A haus away from home
There are probably many reasons why Andreas and Cynthia Munkelwitz have managed to fill the Deutsches Haus at Swakopmund since they bought it. One of them certainly is Andreas’s instantly recognisable radio voice.
“I believe in radio advertising. It works well,” He says in his trademark German accent. The two have achieved an occupancy rate of 86% since becoming owners of the accommodation establishment that was started by the family Hofmeister about 13 years ago.
Andreas’s relationship with Southern Africa goes back 25 years when he arrived in South Africa as a young chef to gain experience. He had planned to stay for two years, but the hotel industry wouldn’t let him go and he eventually found his way to Namibia. He arrived here as part of the opening team for the Swakopmund Hotel and Entertainment Centre, met his future wife, tied the knot and stayed. On the one hand his accent has stuck, on the other he’s never returned to Germany. “It seems like the two years is not over yet.”

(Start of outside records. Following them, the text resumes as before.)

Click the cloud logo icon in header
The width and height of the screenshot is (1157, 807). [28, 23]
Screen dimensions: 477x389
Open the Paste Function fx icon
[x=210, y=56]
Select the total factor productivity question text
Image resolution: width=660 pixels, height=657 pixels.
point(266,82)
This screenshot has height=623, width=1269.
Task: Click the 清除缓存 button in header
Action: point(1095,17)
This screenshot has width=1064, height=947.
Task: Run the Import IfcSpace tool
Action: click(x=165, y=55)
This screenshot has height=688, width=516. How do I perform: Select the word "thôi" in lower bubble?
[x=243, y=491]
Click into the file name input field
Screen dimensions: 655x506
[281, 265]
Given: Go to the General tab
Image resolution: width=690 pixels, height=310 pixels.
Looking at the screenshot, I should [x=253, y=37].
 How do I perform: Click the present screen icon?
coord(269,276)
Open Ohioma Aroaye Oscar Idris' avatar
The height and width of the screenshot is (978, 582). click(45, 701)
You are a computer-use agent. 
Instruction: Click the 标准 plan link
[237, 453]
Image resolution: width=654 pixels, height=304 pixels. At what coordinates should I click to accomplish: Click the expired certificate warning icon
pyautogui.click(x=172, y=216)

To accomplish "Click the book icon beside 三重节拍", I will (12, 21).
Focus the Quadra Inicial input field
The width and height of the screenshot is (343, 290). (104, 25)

And it seems like it won’t be over for a long time to come. Becoming owners of Deutsches Haus is a dream come true for Andreas and Cynthia, who made their name with the Bauernstube in Windhoek and later the Brauhaus. “We’ve always wanted to buy an establishment in Namibia.”
Running a 23-bedroom hotel with a restaurant that serves three meals a day is more than a full-time job; it is exhausting too. Especially for Andreas and Cynthia, who place a high value on personal service, even if it means keeping guests company until the early hours of the morning. Or going shopping for a business guest who works all day at the Rössing or Langer Heinrich mines and can’t go himself.
Since taking over the Deutsches Haus, the Munkelwitz couple has introduced many new and exciting features. Even though the hotel specialises in catering for business clients during the week, the new beer garden outside the front door sets the tone for the friendly and relaxed atmosphere found inside.
The Namib restaurant is not only for guests. Outsiders are welcome for breakfast, lunch and dinner, seven days a week. The restaurant has become extremely popular, and Andreas believes the daily special on the menu is the secret ingredient.
“It’s important to have something different every day, as guests would often stay for a whole month and wouldn’t enjoy having the same food every day.”
For Andreas, deciding on the daily special is as easy as finding what is fresh and local. “I use whatever I can get, whether it’s fresh asparagus or kabeljou. “People know there’s always something different here.”
Business guests know that their needs are looked after, from a wireless Internet connection and international news on TV to early breakfasts and a laundry service.
When Andreas realised the hotel was emptying over weekends after the business guests had left, he used his voice on radio to introduce a special. “It’s since become very popular and the place is full of Windhoekers over weekends.”
Cynthia believes that training on a continuous basis plays an important role in ensuring the smooth running of such a 24/7 establishment and makes time to look after the training needs of the 23 staff members. “Anyone showing interest in a specific field will get the opportunity to be trained further,” she says. The focus of her training is looking after the needs of the individual.
And that is probably the main reason why the two have managed to turn the Deutsches Haus into such a popular place.